Review Comment:
The paper presents an interesting effort for utilizing ontology-based video scene descriptions and rule-based formalisms for reasoning over video scenes to detect suspicious activities, with a use case describing a car park.
The namespace of the proposed ontology is missing and the actual description logic used for the formal grounding of the ontology is not stated. This would be particularly important to understand the mathematical constructors utilized in the formalism, which, along with the computational properties of the proposed SWRL rules, would indicate overall reasoning complexity.
Without the ontology file, the proposed ontology cannot be evaluated at all, and cannot be implemented to verify the claims of the paper. It is not clear why sameObject is defined instead of using the standard owl:sameAs as part of the descriptions, which should be justified.
While spatiotemporal object relations are declared (such as for overlapping objects), alignment with the Allen relations and de facto standard vocabularies that define these and related relations, such as OWL-Time and the SWRL Temporal Ontology, are not explained (they are not even mentioned). Related KOSes, such as the Video Structure Ontology and the Video Ontology, are not considered.

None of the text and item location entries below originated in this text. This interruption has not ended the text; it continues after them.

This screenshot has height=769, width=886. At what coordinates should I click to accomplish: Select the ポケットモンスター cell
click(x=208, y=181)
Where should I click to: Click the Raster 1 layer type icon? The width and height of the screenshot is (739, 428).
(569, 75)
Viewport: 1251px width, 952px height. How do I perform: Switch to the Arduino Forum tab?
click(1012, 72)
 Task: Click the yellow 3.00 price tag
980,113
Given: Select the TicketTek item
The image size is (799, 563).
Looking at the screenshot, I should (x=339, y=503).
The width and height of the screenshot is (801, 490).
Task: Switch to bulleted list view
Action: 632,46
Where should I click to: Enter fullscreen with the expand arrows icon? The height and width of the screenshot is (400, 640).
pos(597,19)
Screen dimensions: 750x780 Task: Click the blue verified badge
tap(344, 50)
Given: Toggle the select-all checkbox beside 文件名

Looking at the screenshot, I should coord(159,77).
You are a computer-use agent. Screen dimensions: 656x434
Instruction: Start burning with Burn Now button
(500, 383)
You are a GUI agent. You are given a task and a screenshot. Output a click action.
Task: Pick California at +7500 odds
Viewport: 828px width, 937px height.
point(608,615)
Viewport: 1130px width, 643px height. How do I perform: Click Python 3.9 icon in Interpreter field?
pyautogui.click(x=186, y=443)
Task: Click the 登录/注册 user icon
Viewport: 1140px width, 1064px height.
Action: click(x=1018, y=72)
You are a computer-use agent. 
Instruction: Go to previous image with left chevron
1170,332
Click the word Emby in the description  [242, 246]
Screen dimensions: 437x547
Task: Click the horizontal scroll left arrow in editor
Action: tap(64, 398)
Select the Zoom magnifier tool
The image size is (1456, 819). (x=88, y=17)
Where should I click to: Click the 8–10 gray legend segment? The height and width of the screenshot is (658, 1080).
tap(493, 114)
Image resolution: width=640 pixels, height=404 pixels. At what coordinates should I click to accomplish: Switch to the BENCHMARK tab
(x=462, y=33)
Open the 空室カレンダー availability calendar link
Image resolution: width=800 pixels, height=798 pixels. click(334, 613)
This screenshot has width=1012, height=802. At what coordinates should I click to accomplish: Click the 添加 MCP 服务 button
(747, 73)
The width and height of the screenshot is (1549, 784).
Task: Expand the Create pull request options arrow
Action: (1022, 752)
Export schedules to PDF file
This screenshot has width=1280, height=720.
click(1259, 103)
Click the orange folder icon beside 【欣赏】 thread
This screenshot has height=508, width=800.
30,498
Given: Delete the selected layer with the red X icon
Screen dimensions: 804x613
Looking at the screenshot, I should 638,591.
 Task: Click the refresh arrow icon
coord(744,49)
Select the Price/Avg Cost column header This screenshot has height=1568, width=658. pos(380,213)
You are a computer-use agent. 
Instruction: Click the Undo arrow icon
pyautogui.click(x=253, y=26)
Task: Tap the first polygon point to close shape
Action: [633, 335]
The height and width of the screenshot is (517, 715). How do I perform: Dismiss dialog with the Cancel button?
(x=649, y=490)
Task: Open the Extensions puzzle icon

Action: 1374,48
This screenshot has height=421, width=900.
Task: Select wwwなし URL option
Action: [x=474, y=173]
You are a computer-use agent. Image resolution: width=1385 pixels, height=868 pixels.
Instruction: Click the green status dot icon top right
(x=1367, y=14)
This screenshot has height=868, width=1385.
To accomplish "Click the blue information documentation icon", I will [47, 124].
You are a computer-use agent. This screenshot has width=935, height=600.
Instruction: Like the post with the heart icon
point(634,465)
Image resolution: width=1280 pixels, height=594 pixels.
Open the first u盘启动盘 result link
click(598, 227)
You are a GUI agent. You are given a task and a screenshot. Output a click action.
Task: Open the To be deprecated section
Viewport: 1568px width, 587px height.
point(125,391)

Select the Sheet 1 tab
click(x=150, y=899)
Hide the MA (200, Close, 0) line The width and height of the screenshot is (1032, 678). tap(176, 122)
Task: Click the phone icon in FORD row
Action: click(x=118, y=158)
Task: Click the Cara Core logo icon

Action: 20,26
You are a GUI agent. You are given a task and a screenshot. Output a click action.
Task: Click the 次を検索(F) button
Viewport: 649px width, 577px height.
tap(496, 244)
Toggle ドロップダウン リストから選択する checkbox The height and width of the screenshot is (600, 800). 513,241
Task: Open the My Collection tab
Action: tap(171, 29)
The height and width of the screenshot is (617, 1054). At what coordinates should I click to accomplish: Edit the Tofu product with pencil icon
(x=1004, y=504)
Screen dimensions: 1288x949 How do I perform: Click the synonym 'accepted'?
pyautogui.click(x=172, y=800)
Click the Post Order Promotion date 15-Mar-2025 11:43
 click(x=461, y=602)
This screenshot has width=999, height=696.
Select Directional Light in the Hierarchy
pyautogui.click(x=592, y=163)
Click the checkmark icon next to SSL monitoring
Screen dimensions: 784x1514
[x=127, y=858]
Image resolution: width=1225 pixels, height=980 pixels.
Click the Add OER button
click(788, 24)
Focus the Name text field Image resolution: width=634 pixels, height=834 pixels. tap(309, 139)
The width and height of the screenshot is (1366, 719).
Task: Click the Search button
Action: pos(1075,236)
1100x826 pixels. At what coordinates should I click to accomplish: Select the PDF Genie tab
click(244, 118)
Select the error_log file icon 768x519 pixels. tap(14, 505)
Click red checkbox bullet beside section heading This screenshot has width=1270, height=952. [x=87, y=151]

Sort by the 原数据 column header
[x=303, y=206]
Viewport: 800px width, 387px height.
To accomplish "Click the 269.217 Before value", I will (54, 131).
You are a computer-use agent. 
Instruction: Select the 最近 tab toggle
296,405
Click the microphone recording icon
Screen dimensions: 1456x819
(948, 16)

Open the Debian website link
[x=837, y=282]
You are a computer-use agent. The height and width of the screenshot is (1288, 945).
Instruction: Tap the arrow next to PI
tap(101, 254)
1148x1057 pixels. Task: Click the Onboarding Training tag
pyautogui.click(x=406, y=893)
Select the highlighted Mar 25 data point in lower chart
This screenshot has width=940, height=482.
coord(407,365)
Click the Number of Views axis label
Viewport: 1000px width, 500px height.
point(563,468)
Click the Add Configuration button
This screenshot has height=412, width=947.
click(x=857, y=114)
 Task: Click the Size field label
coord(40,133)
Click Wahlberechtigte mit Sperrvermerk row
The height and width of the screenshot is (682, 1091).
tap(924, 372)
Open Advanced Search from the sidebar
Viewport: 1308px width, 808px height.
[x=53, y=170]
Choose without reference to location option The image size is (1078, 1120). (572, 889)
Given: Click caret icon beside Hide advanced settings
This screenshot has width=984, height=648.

For comparing two identical (moving or stationary) objects, the same shape and size are set as prerequisites in the paper, even though there are feature descriptors that are scale- and/or rotation-invariant, such as the Histogram of Oriented Gradients (HOG), Rotation-Invariant Histogram of Oriented Gradients (RIHOG), and Ordinal Pyramid Coding (OPC), which would allow these to be different.
Isn’t “developing an ontology that represents an object along with its position in every frame” overly resource-intensive? How does the proposed approach perform in (near) real-time applications? Is the frame-by-frame semantic description actually the most optimal for car park videos?
In line 6 of figure 4, only a symbolic URL is used. Why isn’t the actual URL provided?
“Text from the video is extracted and then converted to Resource Description Framework (RDF) using semantic web technologies and NLP.” - What about semantic enrichment? How are namespaces defined for the terms used in the description?
There are several wording issues in the paper. For example, “to reach the human-level perception for various scenarios” is an exaggeration. “LSCOM, SROIQ which are not completely based on description logic.” is a stranded sentence that does not make sense. Some further issues include the following:
“and linked with domain knowledge to acquire human-level perception” → “and linked with domain knowledge to acquire interpretation capabilities with software agents”
“Complex events, which are rare in nature, are hard to train” → “Those complex events that are rare are hard to train”
“and require massive computational capabilities” → “and massive computational capability requirements”
“can be used to reason spatial and temporal reasoning” → “can be used to perform spatial and temporal reasoning”
There are grammatical errors and typos throughout the manuscript, which should be corrected, for example, the following:
In Table 2, “May be” should be “Potentially”
“in a video scenes” → “in video scenes”
“in generation of” → “in the generation of”
“a description logic based knowledge representations, can be used for” → “a description logic-based knowledge representation, which can be used for”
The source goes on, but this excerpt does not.